▶ _AIM_:
List each distinct username that posts in the forum thread below about squatting in Brooklyn, counting every poster only once.

▶ _DOCUMENT EXCERPT_:
start

# What are good Brooklyn neighborhoods for squatting



## Yell (Nov 23, 2011)

I have been staying out at the wall street occupation, not really seeing any other part of new york city too see, for the past two months. The cops kicked us out and me and my affinity group have already found a few places that got compromised. any places in the city you guys know of, that is worth checking out?


----------



## TheUndeadPhoenix (Nov 23, 2011)

Only places I know of were torn down


----------



## Yell (Nov 23, 2011)

yea. we had a spot. then a few of us were arrested and the cops took the GPS. which stupidly had the address of our squat in it, and they went through it.. so we can't go back there. at least for a while. it just sucks.


----------



## Rancho (Nov 23, 2011)

Booooo that's lame new York is tricky have you tried queens?


----------



## Rancho (Nov 23, 2011)

I know y'all are out in Brooklyn but the neighborhoods are trendy there now so there isn't a whole lot that's not spoken for


----------



## Earth (Nov 23, 2011)

That is true, Brooklyn today is definately not the same Brooklyn I left in 1987, and believe me - when I was there just the other day - I barely recognized my old hood...

Queens is cool, maybe out towards LaGuardia Airport there might be a couple of good places to hide out at, or perhaps Astoria - but then again, it's been many many years since I've been there............

As for things to do - as previously mentioned - all me favorite places are gone, except a pub in Bay Ridge Brooklyn which may or may not be ok these days.............

That's why I fled north east to where I finally settled at during the summer of 1991
We Have It All In The Valley!!!

God be with you..............


----------



## Hillbilly Castro (Nov 23, 2011)

Truth be told, I'm pretty sure NYC is gonna be real hot this winter. I'd get out for a few months. After the hype from OWS, I heard they been shakin em down like crazy


----------



## Yell (Nov 23, 2011)

theres things keeping us here. we found a family. i wanna travel but i'll miss them. i wish i could bring em with me! they took me and my other friends from the occupation in, theiy have been wonderful. Im keeping an eye out in places like queens. but ultimately. we might just wait a while then go to the squat we were staying at, along the promenade in BK. river front. life!


----------



## earliest (Nov 29, 2011)

I reccomend riding the J or any other elevated train around for the afternoon and writing down adresses of abandoned places as you go. There are lots of abandoned and fire damaged places that haven't been fixed up that are visible along the JMZ and L lines. Keep in mind that you either want to be somewhere pretty desolate or very, very busy to avoid attracting attention comin or going, nypd does not fuck around. Research the owners and the taxes on the properties.


----------

end

▶ _COLLECTED MATERIAL_:
start

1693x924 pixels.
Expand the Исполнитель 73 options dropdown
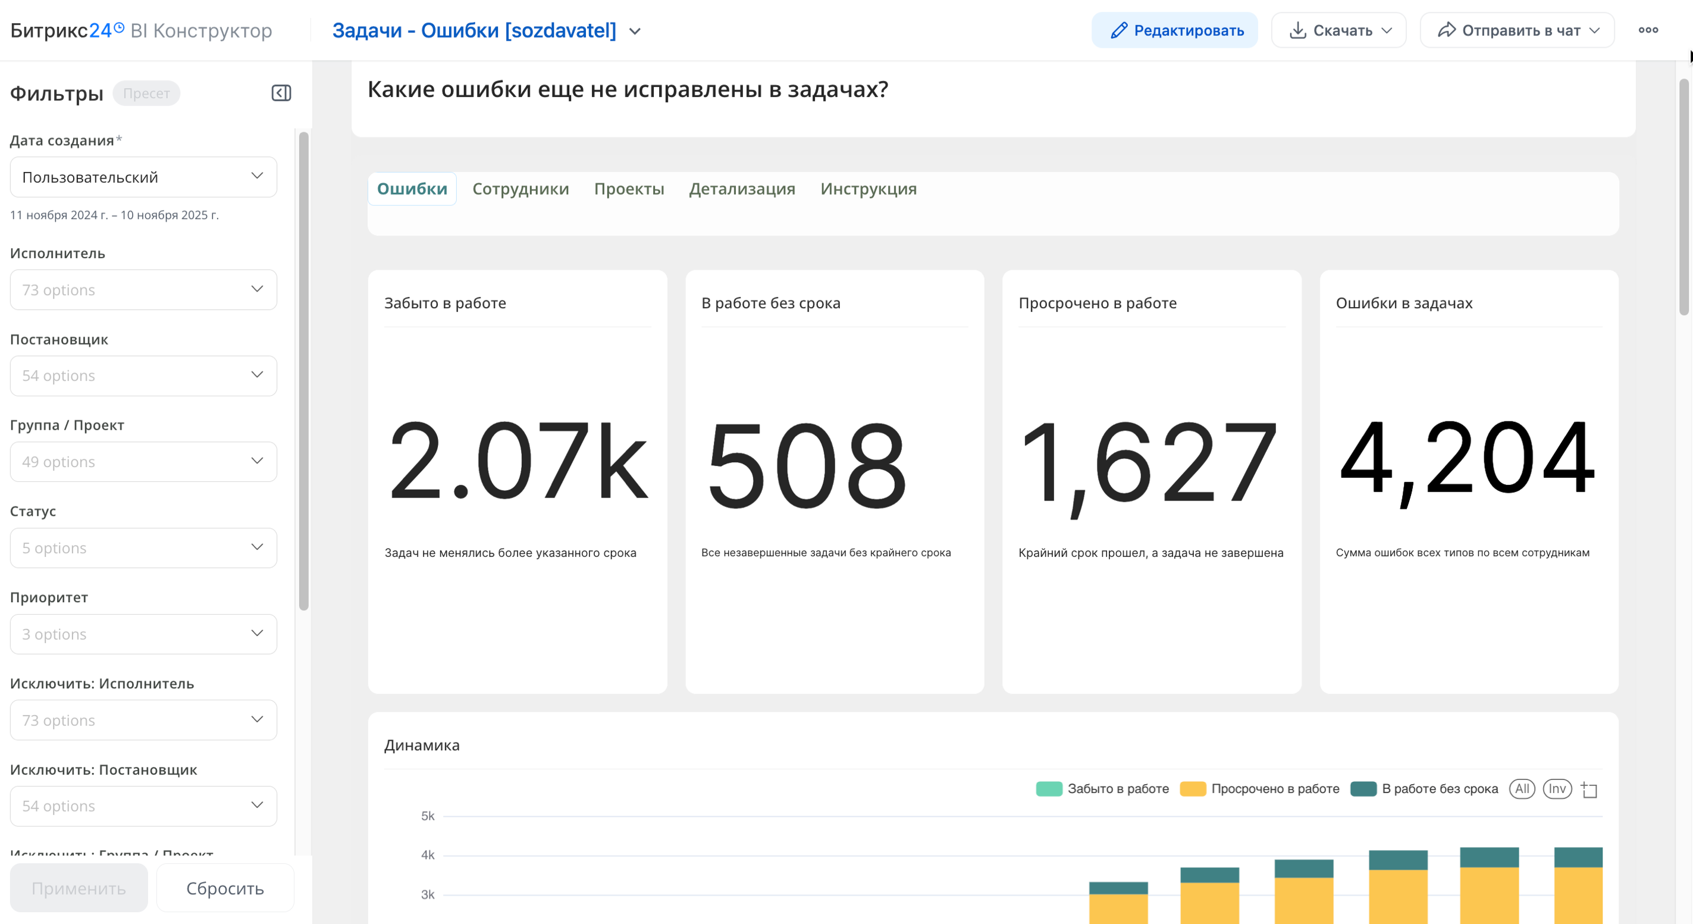pyautogui.click(x=143, y=290)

end

▶ _THE RESULT_:
Yell, TheUndeadPhoenix, Rancho, Earth, Hillbilly Castro, earliest